WORK REQUEST: Wherever a line holds the word "tree", copy that line from the data.

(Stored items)
****
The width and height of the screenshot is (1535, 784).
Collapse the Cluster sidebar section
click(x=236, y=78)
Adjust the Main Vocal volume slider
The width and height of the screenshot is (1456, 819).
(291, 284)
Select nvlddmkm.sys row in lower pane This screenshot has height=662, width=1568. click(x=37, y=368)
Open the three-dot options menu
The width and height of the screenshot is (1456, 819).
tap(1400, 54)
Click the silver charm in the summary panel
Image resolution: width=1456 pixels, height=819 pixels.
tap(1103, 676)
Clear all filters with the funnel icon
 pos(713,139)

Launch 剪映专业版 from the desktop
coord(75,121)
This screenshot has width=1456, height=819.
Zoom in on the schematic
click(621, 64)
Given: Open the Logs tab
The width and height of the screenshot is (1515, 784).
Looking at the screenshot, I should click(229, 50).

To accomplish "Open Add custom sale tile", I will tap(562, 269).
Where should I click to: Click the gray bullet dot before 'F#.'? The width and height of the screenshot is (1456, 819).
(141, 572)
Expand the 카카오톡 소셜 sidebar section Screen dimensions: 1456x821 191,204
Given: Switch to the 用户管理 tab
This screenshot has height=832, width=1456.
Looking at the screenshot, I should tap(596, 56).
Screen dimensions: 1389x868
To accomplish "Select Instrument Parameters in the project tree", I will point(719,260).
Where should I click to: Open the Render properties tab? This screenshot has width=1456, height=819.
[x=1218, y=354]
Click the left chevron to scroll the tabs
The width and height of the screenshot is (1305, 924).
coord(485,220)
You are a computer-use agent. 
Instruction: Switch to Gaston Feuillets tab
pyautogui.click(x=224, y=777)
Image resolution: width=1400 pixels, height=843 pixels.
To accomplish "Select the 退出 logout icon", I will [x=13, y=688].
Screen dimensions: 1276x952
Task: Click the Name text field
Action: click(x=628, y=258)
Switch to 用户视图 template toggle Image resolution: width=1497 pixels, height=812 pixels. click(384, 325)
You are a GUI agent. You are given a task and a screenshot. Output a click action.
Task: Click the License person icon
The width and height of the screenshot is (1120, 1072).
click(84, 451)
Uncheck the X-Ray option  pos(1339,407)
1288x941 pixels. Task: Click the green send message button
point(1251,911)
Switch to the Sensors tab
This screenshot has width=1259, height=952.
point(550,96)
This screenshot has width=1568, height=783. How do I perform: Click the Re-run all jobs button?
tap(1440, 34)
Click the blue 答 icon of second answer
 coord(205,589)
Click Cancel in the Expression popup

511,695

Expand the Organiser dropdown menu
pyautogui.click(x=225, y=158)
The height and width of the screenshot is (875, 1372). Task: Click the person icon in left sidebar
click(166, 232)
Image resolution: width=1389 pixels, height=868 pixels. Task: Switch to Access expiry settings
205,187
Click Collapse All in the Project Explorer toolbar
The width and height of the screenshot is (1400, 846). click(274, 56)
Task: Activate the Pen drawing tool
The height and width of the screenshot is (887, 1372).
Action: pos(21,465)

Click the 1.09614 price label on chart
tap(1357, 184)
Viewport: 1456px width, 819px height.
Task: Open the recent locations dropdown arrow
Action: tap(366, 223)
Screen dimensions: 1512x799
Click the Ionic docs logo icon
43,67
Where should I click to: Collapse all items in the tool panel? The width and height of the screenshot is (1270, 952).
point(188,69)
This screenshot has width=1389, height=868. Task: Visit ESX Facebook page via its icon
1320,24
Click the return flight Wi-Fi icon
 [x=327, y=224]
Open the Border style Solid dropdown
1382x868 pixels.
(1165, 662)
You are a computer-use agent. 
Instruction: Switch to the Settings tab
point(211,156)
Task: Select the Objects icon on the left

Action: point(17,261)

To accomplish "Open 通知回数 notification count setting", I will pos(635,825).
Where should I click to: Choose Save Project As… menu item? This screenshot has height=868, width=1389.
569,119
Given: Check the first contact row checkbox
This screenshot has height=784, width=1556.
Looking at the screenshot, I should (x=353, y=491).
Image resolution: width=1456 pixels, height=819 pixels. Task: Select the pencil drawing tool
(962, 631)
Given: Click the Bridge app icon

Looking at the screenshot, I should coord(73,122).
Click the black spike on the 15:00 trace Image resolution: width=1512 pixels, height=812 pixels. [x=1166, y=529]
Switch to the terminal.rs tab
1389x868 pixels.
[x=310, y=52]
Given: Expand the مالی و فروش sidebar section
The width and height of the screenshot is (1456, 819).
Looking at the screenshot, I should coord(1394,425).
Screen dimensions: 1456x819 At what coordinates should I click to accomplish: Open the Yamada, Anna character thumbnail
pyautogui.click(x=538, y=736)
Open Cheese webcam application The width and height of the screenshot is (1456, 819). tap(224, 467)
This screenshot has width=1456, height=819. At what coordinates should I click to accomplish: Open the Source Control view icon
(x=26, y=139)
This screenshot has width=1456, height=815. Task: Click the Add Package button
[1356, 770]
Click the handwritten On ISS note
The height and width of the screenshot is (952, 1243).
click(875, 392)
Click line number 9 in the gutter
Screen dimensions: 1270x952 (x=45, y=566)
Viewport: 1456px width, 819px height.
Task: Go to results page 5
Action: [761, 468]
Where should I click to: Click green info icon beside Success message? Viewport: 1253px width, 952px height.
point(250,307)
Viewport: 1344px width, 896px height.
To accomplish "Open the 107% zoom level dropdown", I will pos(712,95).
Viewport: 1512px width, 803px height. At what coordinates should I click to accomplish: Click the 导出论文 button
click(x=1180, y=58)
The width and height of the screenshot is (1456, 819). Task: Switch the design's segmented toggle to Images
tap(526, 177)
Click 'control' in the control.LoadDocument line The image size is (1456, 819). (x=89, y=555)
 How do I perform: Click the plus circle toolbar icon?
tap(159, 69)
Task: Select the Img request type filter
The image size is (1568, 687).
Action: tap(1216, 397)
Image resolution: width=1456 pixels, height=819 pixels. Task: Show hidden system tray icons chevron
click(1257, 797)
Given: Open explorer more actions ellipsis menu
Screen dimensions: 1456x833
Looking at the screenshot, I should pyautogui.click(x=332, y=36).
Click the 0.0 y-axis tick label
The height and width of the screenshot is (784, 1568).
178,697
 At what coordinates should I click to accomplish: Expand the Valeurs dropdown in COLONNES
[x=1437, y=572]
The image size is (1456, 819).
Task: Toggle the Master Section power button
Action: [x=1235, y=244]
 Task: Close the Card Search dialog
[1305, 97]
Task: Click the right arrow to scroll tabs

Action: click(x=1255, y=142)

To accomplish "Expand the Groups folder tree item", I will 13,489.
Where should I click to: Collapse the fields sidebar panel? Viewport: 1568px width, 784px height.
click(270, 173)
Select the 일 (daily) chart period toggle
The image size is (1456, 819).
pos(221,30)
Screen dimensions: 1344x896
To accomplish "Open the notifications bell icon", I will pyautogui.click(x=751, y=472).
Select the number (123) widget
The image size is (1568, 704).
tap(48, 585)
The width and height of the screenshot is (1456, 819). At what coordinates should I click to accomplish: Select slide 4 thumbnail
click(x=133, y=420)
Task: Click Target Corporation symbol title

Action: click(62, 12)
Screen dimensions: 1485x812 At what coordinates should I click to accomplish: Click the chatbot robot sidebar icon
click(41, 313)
****
RESPONSE TO THE TASK:
To accomplish "Select Instrument Parameters in the project tree", I will point(719,260).
To accomplish "Expand the Groups folder tree item", I will 13,489.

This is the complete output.